The Sadness of (some) Christian LGBTs

My father used to get a publication (in the days before the net) that was clearly from “the enemy” though he would never use that word. This was a political enemy (we haven’t gotten to the LGBT part of this post yet). I asked him why (after making fun of him, after his getting mad at me, just so you know that I had a normal relationship with him). He said: “you need to read what people who disagree with you write. You don’t get mad at them (I would say you don’t start frothing at the mouth, as I am inclined to do). You try and understand what they are saying. They may have a good argument or not, but if you wish to disagree you need to understand.”

So, I read a review of “Does Jesus Really Love Me? A Gay Christian’s Pilgrimage in Search of God in America” , something over which I was prepared to get really pissed off about. <insert frothing at mouth sound>. I have lots of trouble with religious LGBT’s, despite one of my best friends, as the expression goes. Wake up and smell the dog poop, I want to yell at them.

Anyway, there is a quote in the book that did in fact make me think, quoted in the review by a gay man who has given up sexuality:

“Sometimes, I do feel cheated because I haven’t been able to experience certain things in life, but then I remember that it’s not about me,” Olson tells Chu. “As a believer in Christ, you accept that this isn’t all there is to life. There’s a life to come. That will be a happy time.”
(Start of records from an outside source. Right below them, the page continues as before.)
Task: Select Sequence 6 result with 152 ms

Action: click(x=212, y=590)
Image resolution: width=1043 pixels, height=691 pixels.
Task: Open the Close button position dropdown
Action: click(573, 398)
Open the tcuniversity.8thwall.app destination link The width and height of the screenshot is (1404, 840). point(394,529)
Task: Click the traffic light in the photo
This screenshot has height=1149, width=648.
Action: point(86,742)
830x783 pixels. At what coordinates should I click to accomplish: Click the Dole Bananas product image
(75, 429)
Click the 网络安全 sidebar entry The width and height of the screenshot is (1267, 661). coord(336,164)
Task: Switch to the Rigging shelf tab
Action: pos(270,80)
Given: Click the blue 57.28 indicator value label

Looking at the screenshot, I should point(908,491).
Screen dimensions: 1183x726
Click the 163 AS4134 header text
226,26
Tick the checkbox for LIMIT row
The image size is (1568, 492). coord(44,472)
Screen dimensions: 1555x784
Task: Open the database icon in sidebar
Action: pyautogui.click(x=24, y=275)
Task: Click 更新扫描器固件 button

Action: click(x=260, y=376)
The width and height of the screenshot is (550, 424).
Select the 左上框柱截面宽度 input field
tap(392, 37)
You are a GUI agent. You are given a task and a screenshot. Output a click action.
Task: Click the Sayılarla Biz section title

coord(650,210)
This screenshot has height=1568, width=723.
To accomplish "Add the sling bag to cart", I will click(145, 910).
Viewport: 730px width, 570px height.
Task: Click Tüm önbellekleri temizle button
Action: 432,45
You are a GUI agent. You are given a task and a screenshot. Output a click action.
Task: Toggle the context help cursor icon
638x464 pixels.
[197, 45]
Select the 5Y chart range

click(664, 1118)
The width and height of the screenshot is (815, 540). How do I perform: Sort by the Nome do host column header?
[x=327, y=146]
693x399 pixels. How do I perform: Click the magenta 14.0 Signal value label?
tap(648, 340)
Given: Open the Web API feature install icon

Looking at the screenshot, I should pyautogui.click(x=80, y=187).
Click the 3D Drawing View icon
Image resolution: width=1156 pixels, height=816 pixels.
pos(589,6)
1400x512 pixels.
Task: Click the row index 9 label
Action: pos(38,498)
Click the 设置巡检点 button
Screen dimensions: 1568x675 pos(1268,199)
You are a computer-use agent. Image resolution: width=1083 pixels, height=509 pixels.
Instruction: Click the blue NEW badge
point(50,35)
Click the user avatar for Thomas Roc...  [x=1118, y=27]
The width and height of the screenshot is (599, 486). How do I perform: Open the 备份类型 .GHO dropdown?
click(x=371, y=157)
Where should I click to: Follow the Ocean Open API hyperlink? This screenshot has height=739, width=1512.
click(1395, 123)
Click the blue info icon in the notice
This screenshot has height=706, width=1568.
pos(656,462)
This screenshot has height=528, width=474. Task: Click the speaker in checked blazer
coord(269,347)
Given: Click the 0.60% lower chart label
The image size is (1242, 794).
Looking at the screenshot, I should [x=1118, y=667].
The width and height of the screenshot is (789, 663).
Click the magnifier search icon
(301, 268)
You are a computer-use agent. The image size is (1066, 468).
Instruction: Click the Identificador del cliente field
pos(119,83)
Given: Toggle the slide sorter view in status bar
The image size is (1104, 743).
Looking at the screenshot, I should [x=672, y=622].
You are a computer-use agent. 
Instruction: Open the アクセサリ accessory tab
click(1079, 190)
After I though “how fucking pathetic”, it made me think was “how incredibly sad”. I know that believers think there is another life. But what if there isn’t? Shouldn’t you be living this life to its fullest? I just cannot image compromising happiness in this life for a promise in the future, one for which there is not any evidence (ie take it on faith, sistah).

To me, the whole LGBT movement is about justice, recognition of people who may not be like yourself, honoring oneself, and finding joy in the life we lead today, without shame or guilt (depending on your ethnic context). While I want nothing to do with the Westboro Church or the Catholic Church or the orthdox Jews or Muslims who condem different (other than to tell them they are asshats), my heart goes out to the Kevin Olson’s of this world who postpone joy. Surely, if a diety exists in any form, that would be the last thing they would want.